Pitfalls to be aware of

Spending excessive time on polishing the visual appearance at the expense of the core functionality can result in a great-looking website with a subpar product, which is not desirable for an MVP item. Additionally, the front end should avoid overwhelming users with an excessive amount of information. The MVP should be intuitive and easy for users to navigate.

To expedite the development process, it can be beneficial to emulate existing interfaces that are not specific to any particular application. This approach reduces development time by leveraging off-the-shelf components.

Mock Ups

Mocking up the front end is an important step before implementation. We used Excalidraw for quick front-end mockups. We started by throwing our ideas on excalidraw and iteratively simplified the design to create the most barebones version possible.

Focus on Immediate Clarity

When users use the application, they should be able to immediate understand how to interact with it. This is why the user only has to perfrom three actions, connect their wallet, select their answer and claim their reward if they win.

In summary, the front end of a dApp serves as the interface for users to access and engage with the application. It should prioritize functionality over excessive visual polish, avoid overwhelming users with information, and strive for intuitive user experience. Existing interfaces can be emulated, and mocking up the front end using tools like Excalidraw can expedite the design process.

Let's begin.

Mocking up the Front End

We used excalidraw to mockup our front end quickly. We began with more pages then we needed and quickly wittled it down to something that was barebones. Here's the images of how each screen looks like and their function.

The user will often hear of something and click a link. Once they arrive,, they should immediately know if they can interact with the application. Since the game operates on specific cycles, our goal was to notify them of the next game so they can come back.

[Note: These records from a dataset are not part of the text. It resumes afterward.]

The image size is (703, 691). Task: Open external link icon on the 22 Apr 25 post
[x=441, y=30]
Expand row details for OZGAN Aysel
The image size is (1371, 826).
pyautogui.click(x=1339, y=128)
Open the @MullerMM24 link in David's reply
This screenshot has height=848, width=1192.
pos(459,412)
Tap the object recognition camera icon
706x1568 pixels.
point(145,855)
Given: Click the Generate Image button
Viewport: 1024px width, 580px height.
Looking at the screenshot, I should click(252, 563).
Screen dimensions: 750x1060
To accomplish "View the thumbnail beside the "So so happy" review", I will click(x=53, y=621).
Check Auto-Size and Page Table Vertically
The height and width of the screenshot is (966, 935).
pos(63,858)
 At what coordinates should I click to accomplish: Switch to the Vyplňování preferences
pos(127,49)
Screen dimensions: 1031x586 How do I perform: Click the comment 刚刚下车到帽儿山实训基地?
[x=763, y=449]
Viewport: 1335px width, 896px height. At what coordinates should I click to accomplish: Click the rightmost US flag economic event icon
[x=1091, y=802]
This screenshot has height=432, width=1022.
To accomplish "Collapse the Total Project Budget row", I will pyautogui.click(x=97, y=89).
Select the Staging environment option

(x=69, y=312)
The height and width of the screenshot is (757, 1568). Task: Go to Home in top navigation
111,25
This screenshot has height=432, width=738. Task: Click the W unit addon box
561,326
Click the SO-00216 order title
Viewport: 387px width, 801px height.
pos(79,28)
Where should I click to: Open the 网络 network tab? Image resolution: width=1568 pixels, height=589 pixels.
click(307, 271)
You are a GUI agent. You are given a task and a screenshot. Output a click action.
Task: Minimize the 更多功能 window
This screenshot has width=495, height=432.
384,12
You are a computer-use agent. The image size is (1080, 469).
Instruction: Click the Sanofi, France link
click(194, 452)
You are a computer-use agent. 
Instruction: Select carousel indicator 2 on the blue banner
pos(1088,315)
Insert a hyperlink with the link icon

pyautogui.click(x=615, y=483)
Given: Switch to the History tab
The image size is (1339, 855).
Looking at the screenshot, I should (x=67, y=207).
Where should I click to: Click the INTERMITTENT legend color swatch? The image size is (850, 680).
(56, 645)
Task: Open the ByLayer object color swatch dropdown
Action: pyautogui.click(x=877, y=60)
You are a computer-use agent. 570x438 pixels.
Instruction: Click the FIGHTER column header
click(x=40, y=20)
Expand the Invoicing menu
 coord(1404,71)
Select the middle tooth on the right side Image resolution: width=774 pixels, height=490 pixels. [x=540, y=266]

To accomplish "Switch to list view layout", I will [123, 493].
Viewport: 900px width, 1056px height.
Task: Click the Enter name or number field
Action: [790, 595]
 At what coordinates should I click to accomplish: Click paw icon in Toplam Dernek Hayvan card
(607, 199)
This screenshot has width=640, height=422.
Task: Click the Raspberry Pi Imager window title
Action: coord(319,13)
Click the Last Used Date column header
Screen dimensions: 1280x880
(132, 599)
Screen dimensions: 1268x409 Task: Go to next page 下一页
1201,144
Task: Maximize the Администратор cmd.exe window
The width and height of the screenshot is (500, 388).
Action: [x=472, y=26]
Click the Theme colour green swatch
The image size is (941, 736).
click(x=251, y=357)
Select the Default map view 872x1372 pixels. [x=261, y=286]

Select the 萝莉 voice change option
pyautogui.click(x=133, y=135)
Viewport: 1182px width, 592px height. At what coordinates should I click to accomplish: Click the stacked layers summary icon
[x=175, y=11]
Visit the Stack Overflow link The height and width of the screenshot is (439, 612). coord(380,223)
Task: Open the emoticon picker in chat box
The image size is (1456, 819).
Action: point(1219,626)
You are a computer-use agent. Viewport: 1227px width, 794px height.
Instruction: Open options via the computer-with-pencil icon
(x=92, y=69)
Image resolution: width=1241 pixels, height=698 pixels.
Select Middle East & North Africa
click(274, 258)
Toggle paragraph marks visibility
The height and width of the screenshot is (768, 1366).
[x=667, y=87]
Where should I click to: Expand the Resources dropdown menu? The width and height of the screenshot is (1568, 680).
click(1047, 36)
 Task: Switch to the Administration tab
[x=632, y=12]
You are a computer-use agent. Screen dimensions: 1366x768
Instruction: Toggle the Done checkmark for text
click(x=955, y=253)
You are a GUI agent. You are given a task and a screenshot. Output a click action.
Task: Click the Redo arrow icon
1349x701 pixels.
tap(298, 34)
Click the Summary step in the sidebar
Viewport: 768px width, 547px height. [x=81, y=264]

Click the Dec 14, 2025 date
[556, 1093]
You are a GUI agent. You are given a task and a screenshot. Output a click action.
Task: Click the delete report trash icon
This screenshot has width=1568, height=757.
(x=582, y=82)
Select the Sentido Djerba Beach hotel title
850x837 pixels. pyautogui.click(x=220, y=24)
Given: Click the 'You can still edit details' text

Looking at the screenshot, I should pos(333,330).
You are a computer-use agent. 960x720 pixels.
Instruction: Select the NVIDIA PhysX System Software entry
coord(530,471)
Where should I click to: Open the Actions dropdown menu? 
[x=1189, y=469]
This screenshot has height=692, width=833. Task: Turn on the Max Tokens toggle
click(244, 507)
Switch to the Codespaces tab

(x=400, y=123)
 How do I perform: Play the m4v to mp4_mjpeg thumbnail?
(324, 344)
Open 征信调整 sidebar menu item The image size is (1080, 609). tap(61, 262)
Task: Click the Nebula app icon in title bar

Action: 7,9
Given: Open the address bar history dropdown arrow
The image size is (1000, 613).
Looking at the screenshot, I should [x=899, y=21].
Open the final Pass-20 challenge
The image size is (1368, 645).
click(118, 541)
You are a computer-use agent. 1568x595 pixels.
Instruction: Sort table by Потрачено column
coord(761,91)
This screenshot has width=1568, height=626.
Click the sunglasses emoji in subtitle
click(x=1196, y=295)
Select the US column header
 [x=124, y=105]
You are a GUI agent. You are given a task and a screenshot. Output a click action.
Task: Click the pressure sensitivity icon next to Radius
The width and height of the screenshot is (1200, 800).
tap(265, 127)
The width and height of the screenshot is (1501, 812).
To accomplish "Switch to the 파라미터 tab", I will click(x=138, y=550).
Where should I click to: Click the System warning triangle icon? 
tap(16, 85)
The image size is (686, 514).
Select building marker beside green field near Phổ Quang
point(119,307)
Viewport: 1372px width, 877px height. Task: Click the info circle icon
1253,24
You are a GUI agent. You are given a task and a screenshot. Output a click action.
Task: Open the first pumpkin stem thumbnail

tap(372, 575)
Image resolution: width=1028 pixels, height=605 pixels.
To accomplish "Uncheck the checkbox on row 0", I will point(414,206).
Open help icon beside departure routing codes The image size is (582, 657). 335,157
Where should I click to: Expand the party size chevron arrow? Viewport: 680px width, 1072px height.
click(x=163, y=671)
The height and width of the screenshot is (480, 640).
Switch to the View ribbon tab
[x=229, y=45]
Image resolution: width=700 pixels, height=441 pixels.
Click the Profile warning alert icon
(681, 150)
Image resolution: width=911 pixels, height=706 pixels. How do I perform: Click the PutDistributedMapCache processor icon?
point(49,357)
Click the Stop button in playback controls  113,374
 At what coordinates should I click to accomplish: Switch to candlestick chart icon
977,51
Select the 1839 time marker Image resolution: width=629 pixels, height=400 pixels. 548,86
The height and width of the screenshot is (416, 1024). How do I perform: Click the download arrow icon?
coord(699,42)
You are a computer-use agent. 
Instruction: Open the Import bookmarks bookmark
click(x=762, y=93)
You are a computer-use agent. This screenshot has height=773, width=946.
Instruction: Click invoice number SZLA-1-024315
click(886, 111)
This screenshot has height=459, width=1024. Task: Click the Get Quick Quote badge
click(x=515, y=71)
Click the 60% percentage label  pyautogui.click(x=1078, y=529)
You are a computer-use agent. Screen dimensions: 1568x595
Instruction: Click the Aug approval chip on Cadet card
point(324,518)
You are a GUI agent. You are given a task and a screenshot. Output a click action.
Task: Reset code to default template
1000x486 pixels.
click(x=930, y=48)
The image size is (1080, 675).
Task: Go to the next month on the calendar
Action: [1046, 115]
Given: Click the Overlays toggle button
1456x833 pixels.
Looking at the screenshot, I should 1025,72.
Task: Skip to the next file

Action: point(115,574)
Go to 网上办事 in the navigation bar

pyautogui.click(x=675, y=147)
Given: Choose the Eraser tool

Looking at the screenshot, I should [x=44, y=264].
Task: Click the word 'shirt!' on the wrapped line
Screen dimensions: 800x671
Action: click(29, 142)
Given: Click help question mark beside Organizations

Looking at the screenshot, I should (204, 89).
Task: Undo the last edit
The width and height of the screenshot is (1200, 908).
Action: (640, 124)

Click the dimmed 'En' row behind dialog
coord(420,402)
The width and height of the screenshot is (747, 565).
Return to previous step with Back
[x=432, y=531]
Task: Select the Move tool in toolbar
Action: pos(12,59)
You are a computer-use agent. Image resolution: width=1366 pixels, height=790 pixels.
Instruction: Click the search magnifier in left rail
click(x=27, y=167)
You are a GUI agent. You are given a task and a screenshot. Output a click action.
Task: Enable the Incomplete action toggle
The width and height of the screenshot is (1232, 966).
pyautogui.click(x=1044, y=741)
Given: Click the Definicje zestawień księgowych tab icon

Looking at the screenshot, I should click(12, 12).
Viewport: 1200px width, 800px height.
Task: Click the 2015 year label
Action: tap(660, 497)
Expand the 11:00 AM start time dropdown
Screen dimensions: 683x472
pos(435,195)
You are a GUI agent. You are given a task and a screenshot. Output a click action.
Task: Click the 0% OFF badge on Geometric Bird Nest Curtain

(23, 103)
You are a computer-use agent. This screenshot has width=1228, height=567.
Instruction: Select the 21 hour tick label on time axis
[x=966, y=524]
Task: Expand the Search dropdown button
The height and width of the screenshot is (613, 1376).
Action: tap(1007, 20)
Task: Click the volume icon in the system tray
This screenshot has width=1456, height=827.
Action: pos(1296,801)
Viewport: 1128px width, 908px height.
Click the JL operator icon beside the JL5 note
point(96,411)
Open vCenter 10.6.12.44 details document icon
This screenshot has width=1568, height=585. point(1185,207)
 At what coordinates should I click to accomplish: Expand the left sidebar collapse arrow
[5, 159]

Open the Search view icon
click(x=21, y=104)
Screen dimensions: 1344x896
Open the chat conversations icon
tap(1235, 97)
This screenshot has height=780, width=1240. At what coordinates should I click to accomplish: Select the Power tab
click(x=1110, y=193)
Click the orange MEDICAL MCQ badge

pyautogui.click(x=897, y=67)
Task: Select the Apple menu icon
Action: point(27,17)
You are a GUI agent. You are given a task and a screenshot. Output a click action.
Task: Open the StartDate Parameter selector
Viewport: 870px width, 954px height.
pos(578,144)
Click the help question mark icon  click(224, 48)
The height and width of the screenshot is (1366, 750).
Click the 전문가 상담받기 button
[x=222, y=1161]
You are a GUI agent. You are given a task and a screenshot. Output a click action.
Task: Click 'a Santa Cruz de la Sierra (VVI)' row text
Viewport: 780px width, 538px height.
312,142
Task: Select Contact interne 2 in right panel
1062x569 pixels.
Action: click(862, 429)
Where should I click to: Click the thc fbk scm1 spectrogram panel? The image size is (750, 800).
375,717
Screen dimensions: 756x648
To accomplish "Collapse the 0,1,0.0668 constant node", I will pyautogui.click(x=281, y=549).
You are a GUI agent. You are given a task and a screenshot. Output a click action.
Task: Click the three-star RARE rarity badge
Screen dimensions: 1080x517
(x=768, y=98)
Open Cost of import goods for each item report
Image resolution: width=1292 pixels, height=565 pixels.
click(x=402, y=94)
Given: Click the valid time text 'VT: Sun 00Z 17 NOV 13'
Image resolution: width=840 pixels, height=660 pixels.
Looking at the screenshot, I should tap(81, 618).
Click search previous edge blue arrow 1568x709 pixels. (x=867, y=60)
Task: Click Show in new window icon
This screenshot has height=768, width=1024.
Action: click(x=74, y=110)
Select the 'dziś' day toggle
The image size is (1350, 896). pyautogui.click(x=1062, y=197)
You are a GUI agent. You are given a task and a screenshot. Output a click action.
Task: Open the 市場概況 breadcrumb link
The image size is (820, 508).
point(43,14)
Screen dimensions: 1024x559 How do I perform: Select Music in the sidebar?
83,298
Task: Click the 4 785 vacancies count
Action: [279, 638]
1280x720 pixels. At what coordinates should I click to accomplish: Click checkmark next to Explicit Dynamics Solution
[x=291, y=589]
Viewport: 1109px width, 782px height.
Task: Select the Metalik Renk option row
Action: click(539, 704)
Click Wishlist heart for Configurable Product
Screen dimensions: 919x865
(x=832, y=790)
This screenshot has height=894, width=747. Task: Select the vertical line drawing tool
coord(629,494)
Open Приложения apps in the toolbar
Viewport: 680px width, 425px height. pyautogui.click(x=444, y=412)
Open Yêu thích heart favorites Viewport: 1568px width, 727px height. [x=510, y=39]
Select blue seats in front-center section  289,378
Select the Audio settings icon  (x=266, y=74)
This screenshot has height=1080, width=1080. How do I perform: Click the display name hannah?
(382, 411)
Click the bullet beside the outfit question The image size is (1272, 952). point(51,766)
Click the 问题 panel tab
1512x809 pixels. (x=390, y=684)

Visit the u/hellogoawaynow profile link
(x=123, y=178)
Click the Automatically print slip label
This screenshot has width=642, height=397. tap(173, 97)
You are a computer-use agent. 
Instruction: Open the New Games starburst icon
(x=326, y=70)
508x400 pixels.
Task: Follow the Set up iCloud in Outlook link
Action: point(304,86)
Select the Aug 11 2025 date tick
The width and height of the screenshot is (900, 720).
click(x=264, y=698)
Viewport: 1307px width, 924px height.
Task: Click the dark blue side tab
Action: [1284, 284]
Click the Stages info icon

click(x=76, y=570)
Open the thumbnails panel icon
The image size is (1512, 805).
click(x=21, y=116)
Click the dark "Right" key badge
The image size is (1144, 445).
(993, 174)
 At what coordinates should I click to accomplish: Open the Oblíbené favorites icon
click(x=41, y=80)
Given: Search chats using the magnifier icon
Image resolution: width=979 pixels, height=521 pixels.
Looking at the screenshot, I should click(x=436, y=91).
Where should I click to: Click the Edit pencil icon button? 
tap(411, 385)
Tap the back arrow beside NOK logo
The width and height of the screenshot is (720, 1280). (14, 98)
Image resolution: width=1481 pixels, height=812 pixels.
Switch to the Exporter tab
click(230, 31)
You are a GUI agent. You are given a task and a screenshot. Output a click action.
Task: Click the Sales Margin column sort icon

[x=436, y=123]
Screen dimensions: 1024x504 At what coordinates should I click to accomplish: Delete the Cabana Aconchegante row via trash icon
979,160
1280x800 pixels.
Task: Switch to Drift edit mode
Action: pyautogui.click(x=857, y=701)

Within 1 hour of the game starting, the room begins to populate with users in the waiting area and there is a count down timer that gives the user a definitive start time. Once the timer ends, the game immediately begins.

A question is displayed with two choices. Other bits of information include how many players are left and a count down timer starting from 10.

If the player selects the right answer, then they move onto the next question and the players remaining is updated.

If the player selects the wrong answer, then they immediately get disconnected and observe the remaining game.

The last player standing gets a unique winners window that gives them the reward. Once the game is over, the backend to automatically updates the gamestats with the winner and their wallet address and when the winner clicks "Claim Your Prize" they'll collect the reward token.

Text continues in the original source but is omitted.